Word and element location data:
---------------
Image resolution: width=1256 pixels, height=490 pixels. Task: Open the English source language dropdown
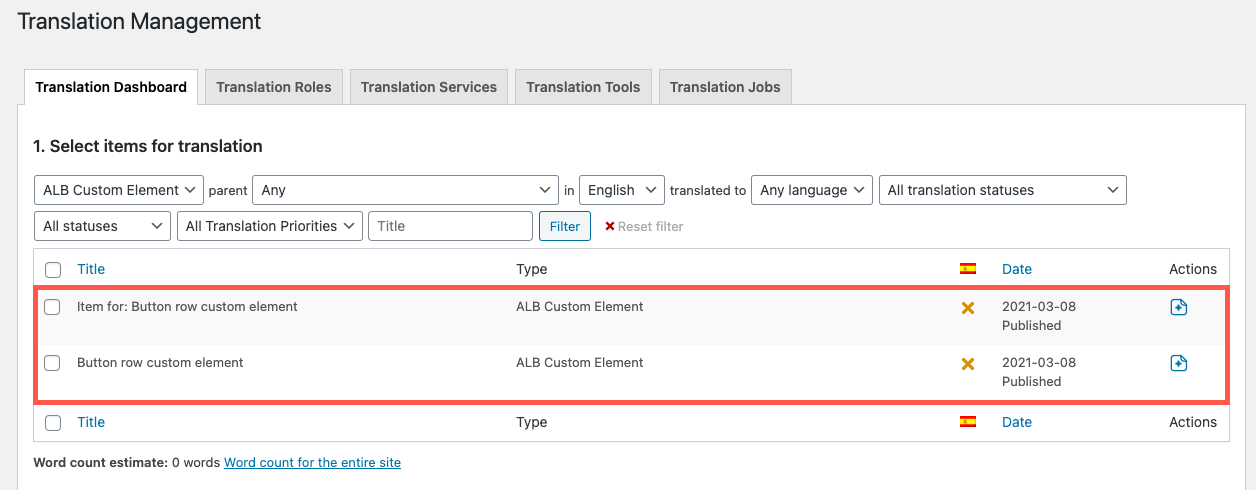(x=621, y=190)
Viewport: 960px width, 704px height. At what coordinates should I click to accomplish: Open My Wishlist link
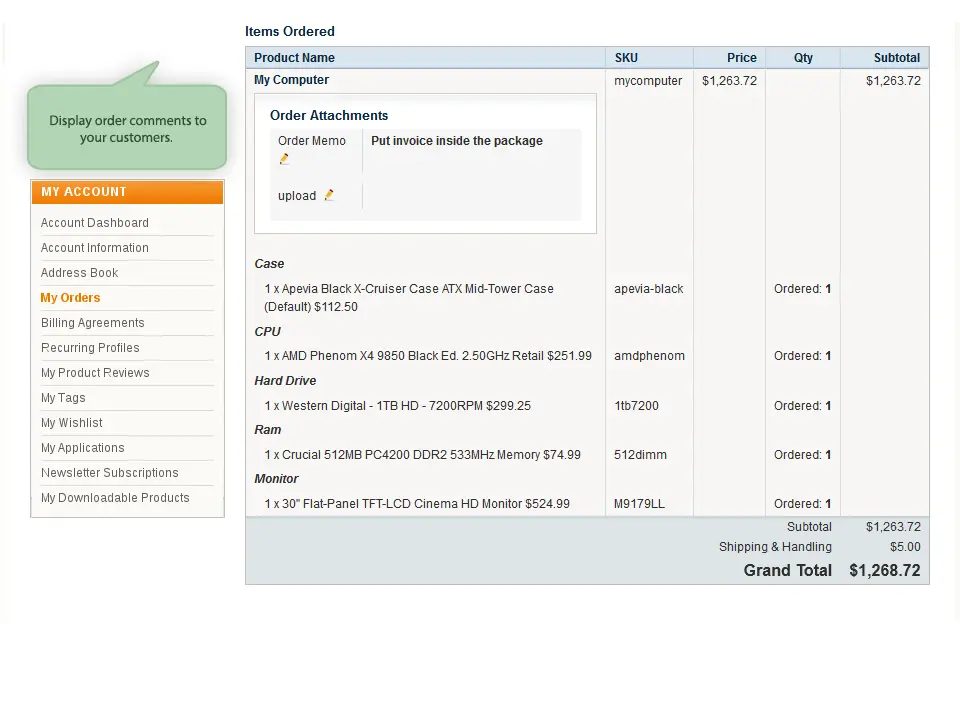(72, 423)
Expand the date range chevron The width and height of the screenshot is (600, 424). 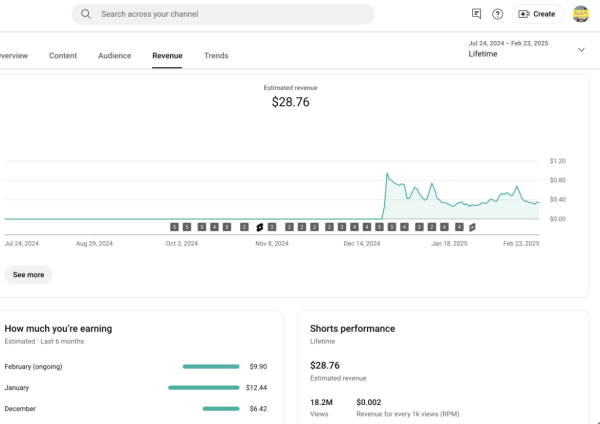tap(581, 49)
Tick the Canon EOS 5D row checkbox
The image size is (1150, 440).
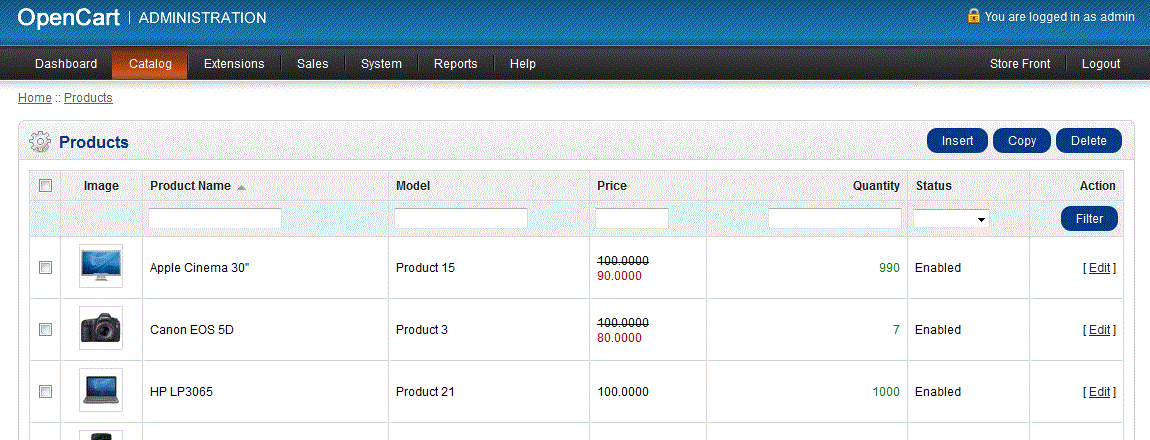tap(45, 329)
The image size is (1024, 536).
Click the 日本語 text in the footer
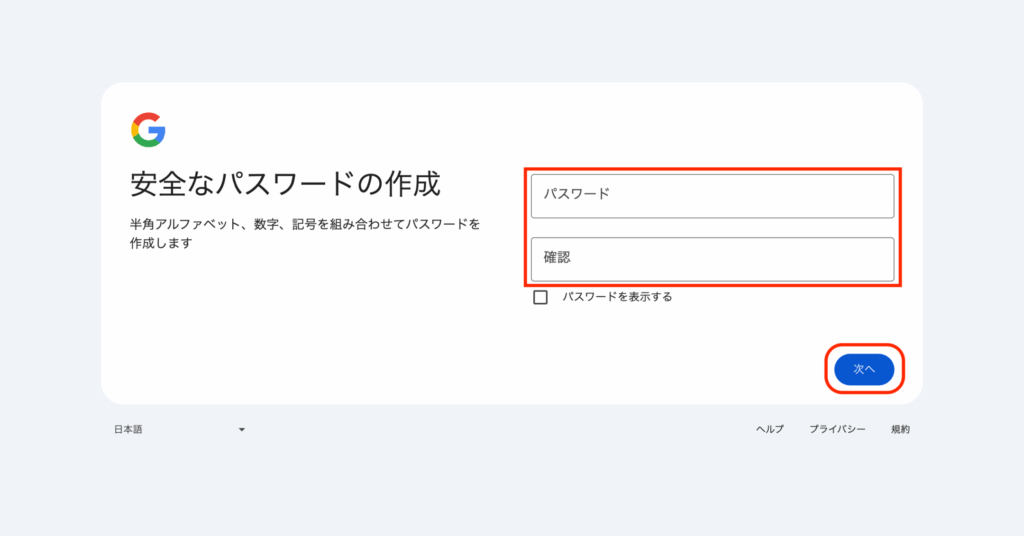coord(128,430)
---------------
* Exercise requirements
Turn the lines running from the one that contains "The image size is (1024, 536)." through the end of the records into a numbered list, skipping any blank lines and omitting the pictures.

* Response to this task
1. The image size is (1024, 536).
2. Click the 日本語 text in the footer
3. coord(128,430)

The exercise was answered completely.